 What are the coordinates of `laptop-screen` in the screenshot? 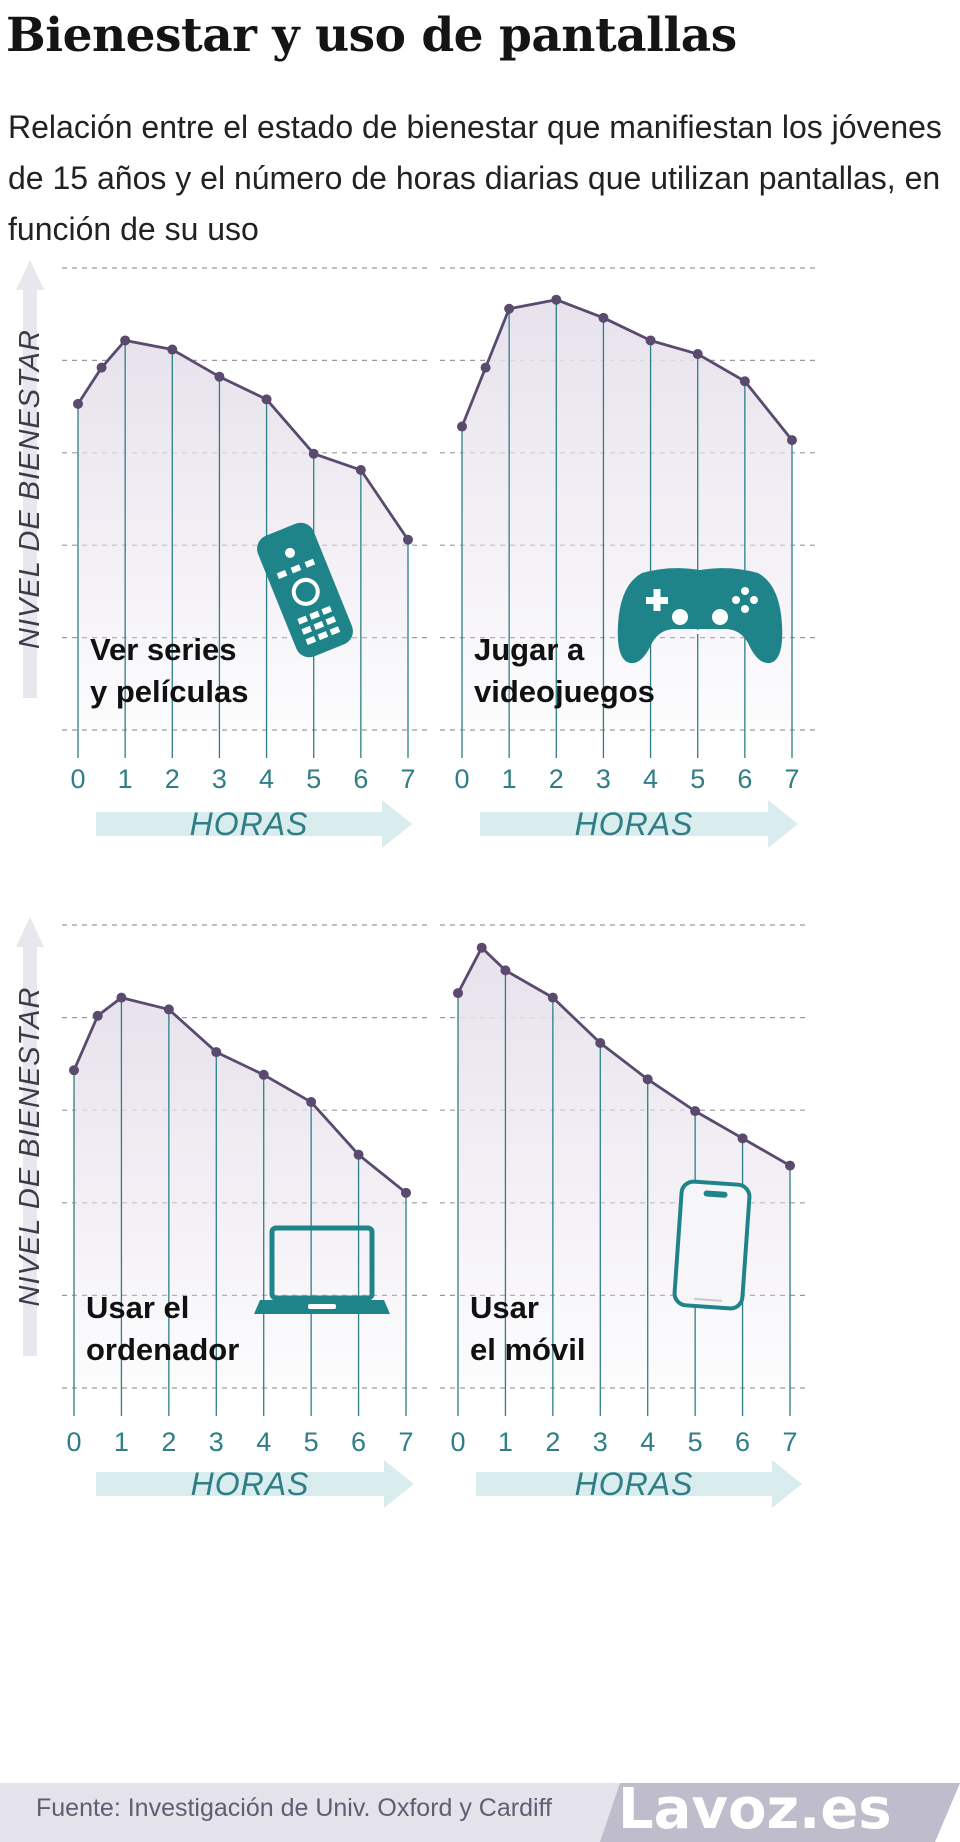 It's located at (322, 1263).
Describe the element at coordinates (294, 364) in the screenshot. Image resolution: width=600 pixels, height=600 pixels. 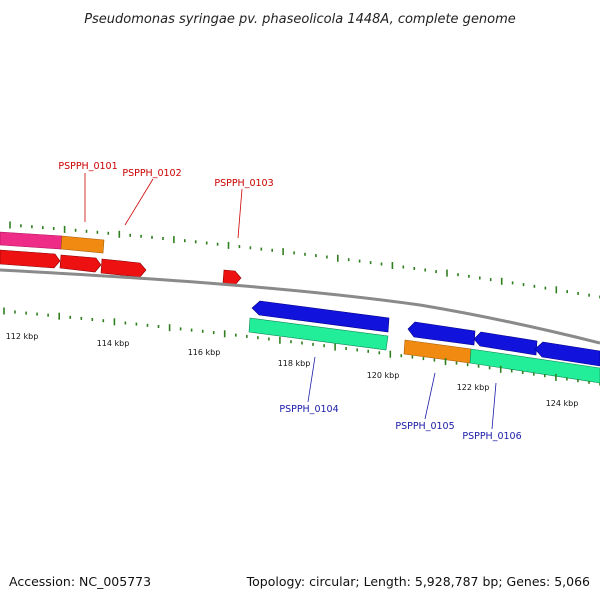
I see `axis-label-118: 118 kbp` at that location.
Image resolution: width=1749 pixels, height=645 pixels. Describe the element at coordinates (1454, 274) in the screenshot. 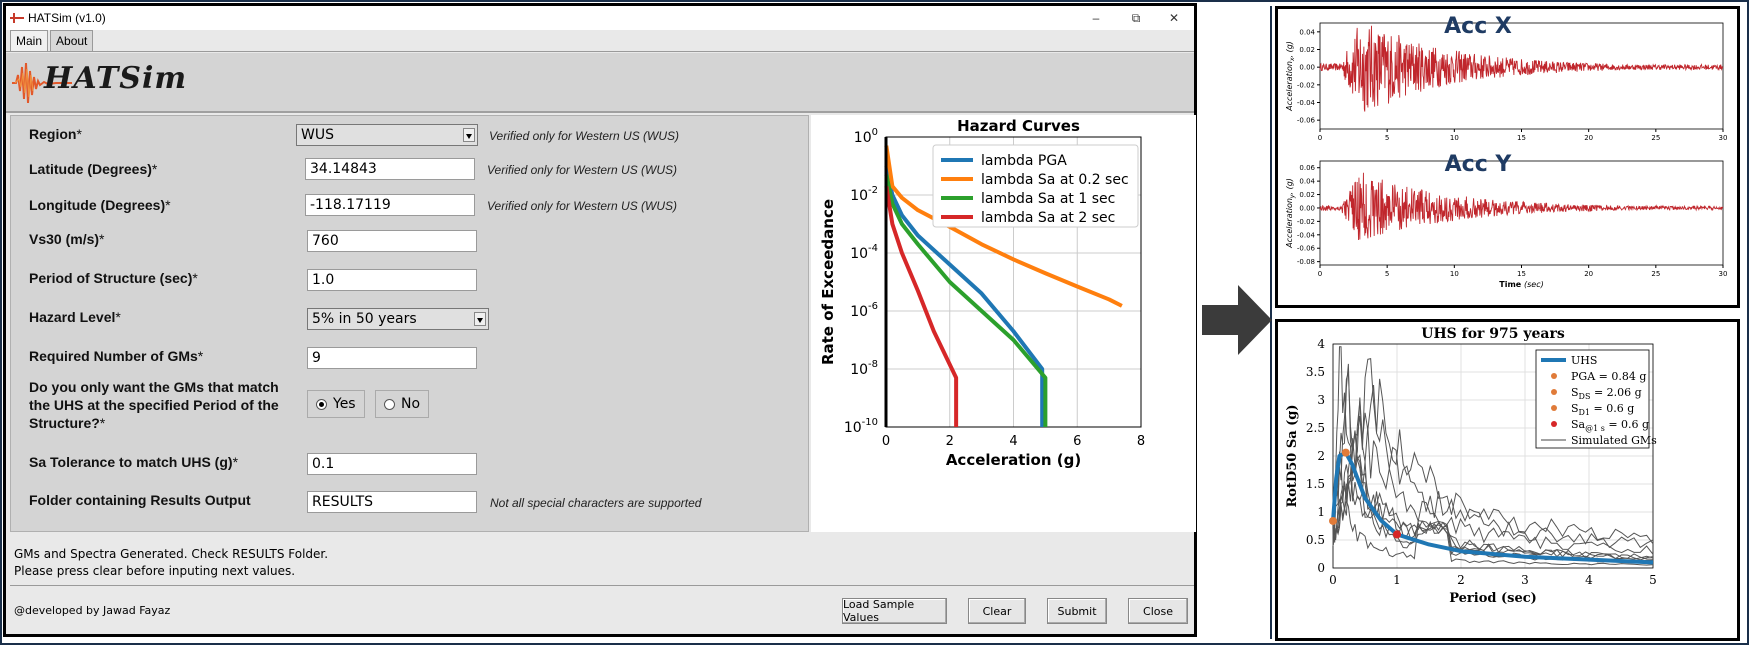

I see `x-tick-label: 10` at that location.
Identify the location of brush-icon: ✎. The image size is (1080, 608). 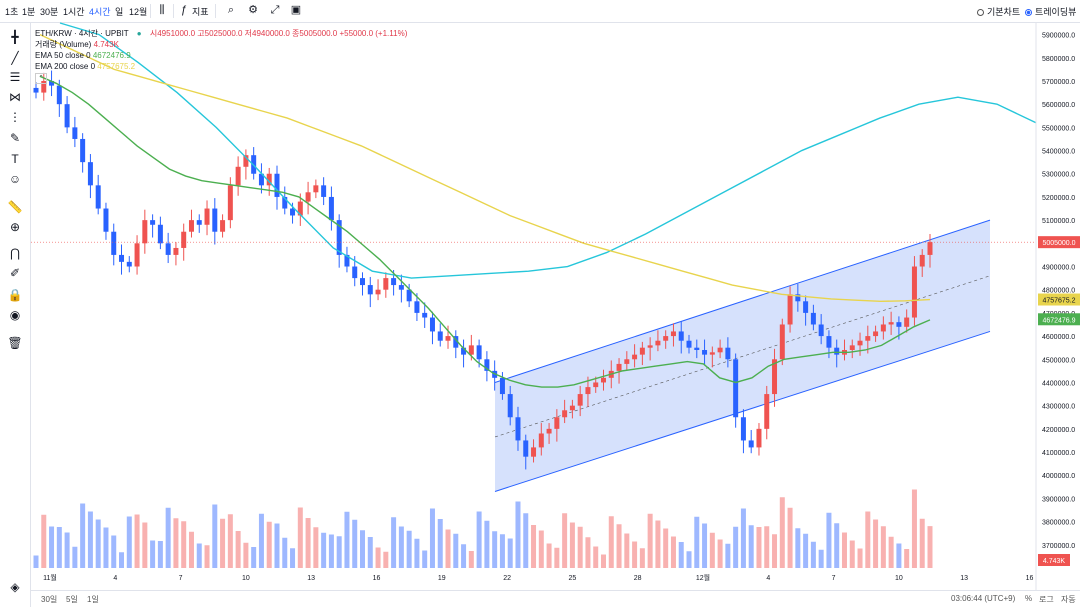
(15, 138).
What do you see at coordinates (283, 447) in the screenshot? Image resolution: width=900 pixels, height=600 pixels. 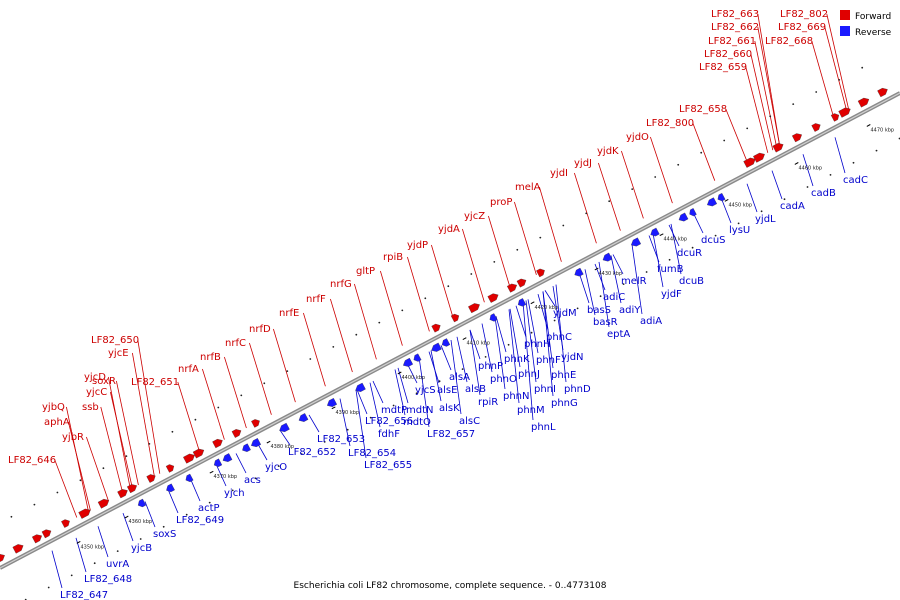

● **Work task**: Copy the lines from the one containing "Identify the location" through the end of the records, with both ends included, and leave out the pictures.

● **Solved problem**:
Identify the location of brush-icon: ✎. The image size is (1080, 608). 
(15, 138).
What do you see at coordinates (283, 447) in the screenshot? Image resolution: width=900 pixels, height=600 pixels. 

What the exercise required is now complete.